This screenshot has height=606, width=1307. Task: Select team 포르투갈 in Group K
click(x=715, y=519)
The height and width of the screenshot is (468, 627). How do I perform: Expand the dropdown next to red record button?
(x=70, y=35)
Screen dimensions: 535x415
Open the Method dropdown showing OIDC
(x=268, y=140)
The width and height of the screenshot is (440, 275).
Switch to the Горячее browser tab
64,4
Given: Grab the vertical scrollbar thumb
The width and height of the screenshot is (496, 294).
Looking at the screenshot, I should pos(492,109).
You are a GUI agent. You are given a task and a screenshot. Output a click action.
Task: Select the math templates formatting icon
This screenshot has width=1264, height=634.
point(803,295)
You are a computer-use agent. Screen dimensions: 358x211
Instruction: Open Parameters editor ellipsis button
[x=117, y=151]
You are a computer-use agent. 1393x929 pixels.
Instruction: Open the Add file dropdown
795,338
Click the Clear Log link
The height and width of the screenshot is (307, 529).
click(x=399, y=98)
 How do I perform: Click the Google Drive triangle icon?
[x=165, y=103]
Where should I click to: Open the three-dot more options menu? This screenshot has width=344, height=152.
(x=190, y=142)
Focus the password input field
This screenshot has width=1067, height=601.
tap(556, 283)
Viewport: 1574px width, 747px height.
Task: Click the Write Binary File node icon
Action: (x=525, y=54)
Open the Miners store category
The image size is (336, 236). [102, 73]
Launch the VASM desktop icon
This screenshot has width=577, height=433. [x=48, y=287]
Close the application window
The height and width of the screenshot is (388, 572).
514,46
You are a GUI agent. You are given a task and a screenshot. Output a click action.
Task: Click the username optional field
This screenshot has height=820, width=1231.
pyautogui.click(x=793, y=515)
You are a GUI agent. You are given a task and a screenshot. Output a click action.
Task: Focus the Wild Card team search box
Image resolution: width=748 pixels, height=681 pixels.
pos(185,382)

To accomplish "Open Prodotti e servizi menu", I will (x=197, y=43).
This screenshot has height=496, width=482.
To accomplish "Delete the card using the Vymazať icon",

• Your objective: Find every line in the entries above that contains the word "should" and copy each of those lines.

• Solution below:
Looking at the screenshot, I should pos(492,109).
Where should I click to: Open the three-dot more options menu? This screenshot has width=344, height=152.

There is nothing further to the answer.